■ What you have to do
Please rewrite the listing part that opens with the line containing "You are a computer-use agent. Screen" and closes with the line containing "click(x=38, y=178)". Replace "indicator" with "metric", change nothing else, and omit the pictures.

■ Records to process

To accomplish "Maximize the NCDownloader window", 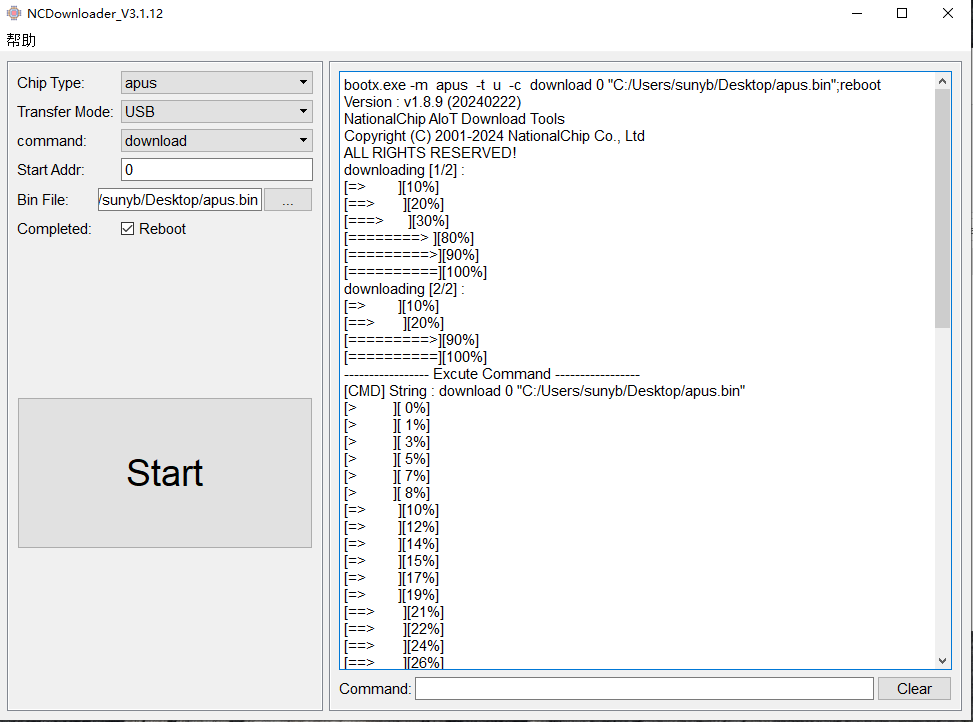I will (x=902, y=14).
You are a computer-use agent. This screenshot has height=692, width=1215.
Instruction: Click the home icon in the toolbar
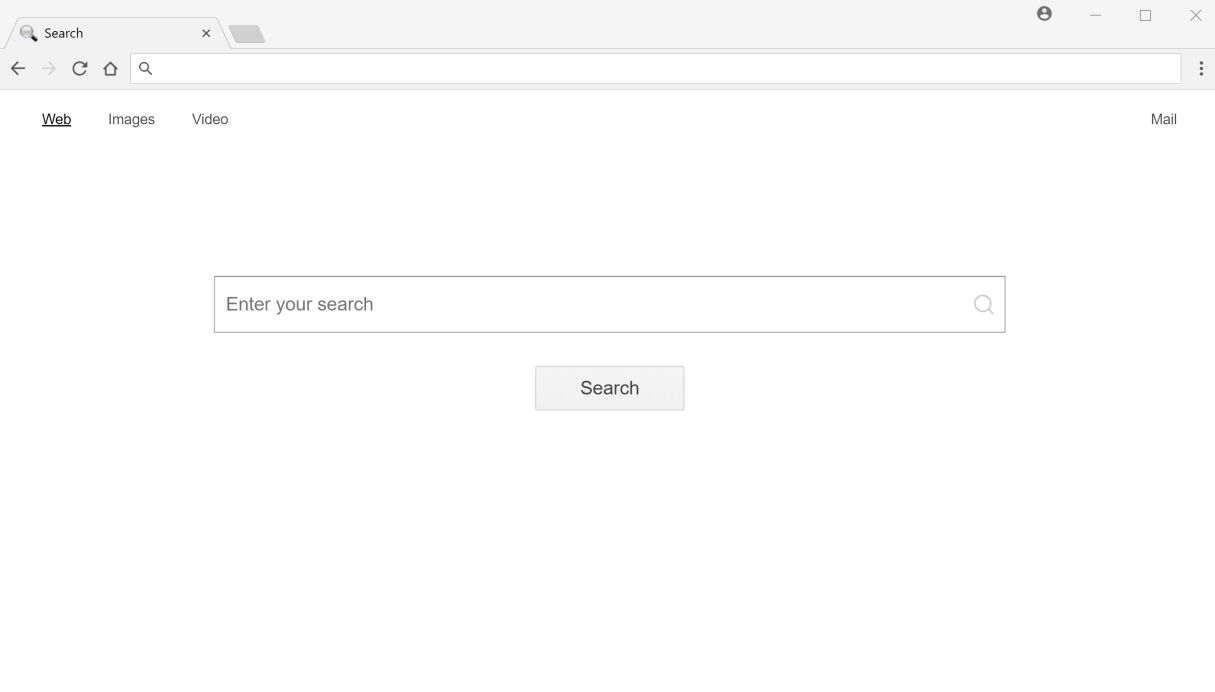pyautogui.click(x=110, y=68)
...
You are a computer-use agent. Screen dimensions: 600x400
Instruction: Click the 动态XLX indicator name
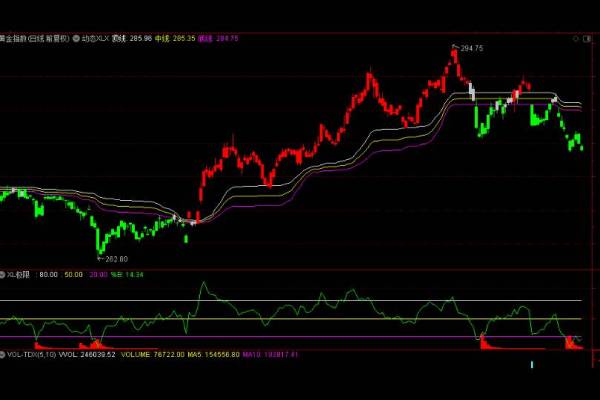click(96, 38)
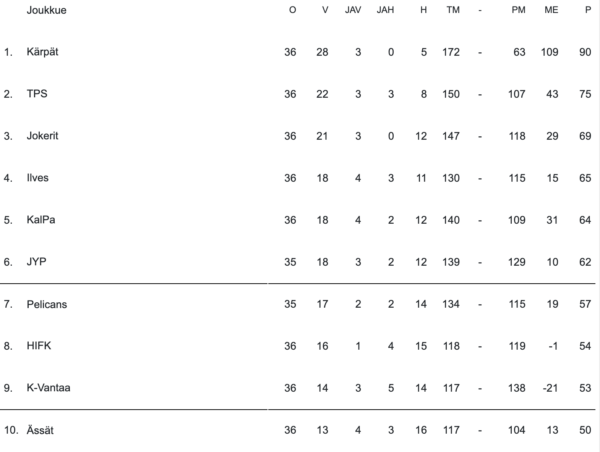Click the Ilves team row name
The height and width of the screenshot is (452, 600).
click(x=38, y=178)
==
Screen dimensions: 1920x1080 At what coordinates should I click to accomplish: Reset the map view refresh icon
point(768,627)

■ Reply to the task
You are a computer-use agent. Screen dimensions: 600x400
Instruction: Click the 动态XLX metric name
click(96, 38)
Click the Ilves team row name
The height and width of the screenshot is (452, 600).
click(x=38, y=178)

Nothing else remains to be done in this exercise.